LA MATANZA
Llegó como cada año llega, el mes de diciembre, y con él, la matanza. Ese berenjenal en que se metían las familias pobres para abastecerse de proteinas los siguientes doce meses.
El día de la Purísima estaba marcado más que en rojo en el almanaque de la Caja General de Ahorros, que, colgado de una alcayata detrás de la puerta, contenía ya la última hoja. Igual que estaba grabado a fuego en la masa gris del cerebro que para ese día de la Inmaculada Concepción, los cochinos cuidados y engordados durante meses en la marranera, pasarían a mejor vida.
Todo estaba preparado para la misión: los ajos pelados, el pan y los pimientos tostados, las especias listas, las tripas en agua y la cebolla, ¡ay, la cebolla!, que daba más trabajo que la matanza entera. Pelarla, picarla, cocerla, escurrirla...
Esa conjunción de olores nos llegaba desde que salíamos del colegio. En la mayoría de las casas hasta llegar a la Ermita Nueva y más allá, hasta el Tejar o las Cuatro Veredas, se estaba haciendo lo mismo.
Las lumbres, permanentemente encendidas con agua calentándose despacio y sin pausa y con las patatas asándose bajo sus ascuas, soltaban por las chimeneas el humo mensajero de lo que se estaba cociendo.
Los jóvenes intentábamos escaquearnos de los trabajos menos agradables, que eran: las tripas, pelar cebollas, estar de mandaeros ..., y sólo queríamos picar la carne, catar las distintas masas y jugar con palos en el fuego.
- ¡Niños, dejad la lumbre que os vais a mear en la cama!
Estar al lado de la caldera hirviente estaba prohibido para nosotros y por ende, era lo que más nos atraía.
Una vez muertos los cerdos y colgados, había una tregua que se rompía al amanecer, para empezar a deshacerlos, una vez que les había caído el hielo nocturno.
Ya no había descanso para los mayores, salvo para picotear algo de carne con vino del país entre faena y faena.
Los niños nos teníamos que apañar con la comida del mediodia, que en el caso de que fuera higado encebollado, hacíamos ayuno intermitente.
Tras la morcilla venía el chorizo, la salchicha, la sobrasada y por último, la butifarra, que había que embutirla a toda prisa para que la masa no se enfriara.
Trabajo y más trabajo. Pero también había risas, cuando los mayores, ya caída la noche, contaban viejas historias al calor del fuego y los chiquillos, a escondidas, hacían cigarros con la matalahúva que habían sisado de la bolsa de las especias
Después de varios días de duro trabajo, los techos del portal rebosaban y goteaban de esos manjares exquisitos y más que necesarios para la supervivencia de la familia. ¡Cualquiera se hacía vegano!
#####
• _QUÉ HARÁS_
Copia del texto sobre la matanza el fragmento que va de "Los jóvenes intentábamos" a "más nos atraía.", ambos incluidos.
#####
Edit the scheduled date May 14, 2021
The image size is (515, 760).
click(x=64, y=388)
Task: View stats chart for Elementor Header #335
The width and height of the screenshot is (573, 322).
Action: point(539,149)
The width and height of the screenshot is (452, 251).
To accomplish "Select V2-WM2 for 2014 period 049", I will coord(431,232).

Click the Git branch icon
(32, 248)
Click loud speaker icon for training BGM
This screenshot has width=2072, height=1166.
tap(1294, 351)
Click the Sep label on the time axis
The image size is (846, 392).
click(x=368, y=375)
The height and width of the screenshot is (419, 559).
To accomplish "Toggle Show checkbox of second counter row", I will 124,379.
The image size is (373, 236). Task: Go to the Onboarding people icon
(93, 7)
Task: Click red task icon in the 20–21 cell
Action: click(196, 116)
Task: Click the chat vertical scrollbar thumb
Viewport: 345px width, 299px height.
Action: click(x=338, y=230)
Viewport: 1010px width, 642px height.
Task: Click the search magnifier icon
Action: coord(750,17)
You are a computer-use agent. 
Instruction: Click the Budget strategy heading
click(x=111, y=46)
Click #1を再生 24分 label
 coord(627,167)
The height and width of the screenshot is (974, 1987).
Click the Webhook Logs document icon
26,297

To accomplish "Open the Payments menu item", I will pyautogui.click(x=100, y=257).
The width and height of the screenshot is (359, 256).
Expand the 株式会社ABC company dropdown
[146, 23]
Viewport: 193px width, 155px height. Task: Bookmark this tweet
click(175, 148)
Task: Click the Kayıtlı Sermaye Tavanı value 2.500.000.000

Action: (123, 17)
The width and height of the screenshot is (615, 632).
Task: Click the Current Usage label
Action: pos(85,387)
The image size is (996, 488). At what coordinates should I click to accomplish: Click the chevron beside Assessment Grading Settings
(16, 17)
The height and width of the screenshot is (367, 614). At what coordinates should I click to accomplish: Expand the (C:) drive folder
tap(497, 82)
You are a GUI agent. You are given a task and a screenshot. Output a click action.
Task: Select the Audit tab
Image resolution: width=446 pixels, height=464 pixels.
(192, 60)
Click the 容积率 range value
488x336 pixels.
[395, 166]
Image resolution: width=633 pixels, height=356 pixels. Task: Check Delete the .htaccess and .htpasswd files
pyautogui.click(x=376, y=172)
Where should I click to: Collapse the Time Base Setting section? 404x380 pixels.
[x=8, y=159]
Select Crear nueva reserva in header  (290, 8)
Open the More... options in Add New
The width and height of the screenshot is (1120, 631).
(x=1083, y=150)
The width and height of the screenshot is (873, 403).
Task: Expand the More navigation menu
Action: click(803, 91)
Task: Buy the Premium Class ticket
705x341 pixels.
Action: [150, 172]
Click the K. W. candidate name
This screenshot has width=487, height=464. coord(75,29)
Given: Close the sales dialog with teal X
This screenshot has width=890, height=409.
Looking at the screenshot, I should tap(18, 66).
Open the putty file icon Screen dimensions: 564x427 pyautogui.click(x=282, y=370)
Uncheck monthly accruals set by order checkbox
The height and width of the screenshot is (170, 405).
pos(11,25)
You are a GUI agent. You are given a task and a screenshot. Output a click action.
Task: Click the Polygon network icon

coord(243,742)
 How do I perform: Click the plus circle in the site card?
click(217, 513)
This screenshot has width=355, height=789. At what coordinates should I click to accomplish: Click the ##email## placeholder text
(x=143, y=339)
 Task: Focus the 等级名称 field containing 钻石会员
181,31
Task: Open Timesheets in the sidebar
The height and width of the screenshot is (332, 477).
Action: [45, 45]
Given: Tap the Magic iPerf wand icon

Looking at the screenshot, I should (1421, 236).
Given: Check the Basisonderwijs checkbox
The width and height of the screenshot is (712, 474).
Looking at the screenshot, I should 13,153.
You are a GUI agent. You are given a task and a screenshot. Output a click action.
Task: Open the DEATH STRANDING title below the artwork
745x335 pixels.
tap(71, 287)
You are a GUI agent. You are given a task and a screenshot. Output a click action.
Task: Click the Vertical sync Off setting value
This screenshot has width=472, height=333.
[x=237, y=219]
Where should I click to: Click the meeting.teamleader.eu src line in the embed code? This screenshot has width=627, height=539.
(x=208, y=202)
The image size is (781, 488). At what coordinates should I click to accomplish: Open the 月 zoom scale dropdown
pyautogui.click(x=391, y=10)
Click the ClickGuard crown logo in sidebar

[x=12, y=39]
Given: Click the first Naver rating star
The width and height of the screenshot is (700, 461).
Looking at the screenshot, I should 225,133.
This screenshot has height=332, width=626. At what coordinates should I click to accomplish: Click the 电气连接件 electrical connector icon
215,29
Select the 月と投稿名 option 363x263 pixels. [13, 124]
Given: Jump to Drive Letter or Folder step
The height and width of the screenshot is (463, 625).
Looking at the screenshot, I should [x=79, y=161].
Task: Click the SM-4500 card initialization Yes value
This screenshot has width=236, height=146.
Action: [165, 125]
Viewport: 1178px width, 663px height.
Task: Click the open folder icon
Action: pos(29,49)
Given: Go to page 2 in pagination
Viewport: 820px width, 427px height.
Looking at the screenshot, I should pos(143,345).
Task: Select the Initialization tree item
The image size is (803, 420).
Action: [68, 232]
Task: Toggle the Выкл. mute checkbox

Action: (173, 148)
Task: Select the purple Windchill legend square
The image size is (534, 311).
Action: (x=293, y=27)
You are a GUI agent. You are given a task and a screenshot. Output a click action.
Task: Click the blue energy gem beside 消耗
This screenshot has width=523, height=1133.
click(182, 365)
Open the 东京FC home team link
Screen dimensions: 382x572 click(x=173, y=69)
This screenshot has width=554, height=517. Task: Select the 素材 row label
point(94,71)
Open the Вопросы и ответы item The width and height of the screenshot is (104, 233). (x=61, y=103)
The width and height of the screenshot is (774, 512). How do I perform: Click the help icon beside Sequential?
#####
• _EJERCICIO RESUELTO_
Los jóvenes intentábamos escaquearnos de los trabajos menos agradables, que eran: las tripas, pelar cebollas, estar de mandaeros ..., y sólo queríamos picar la carne, catar las distintas masas y jugar con palos en el fuego.
- ¡Niños, dejad la lumbre que os vais a mear en la cama!
Estar al lado de la caldera hirviente estaba prohibido para nosotros y por ende, era lo que más nos atraía.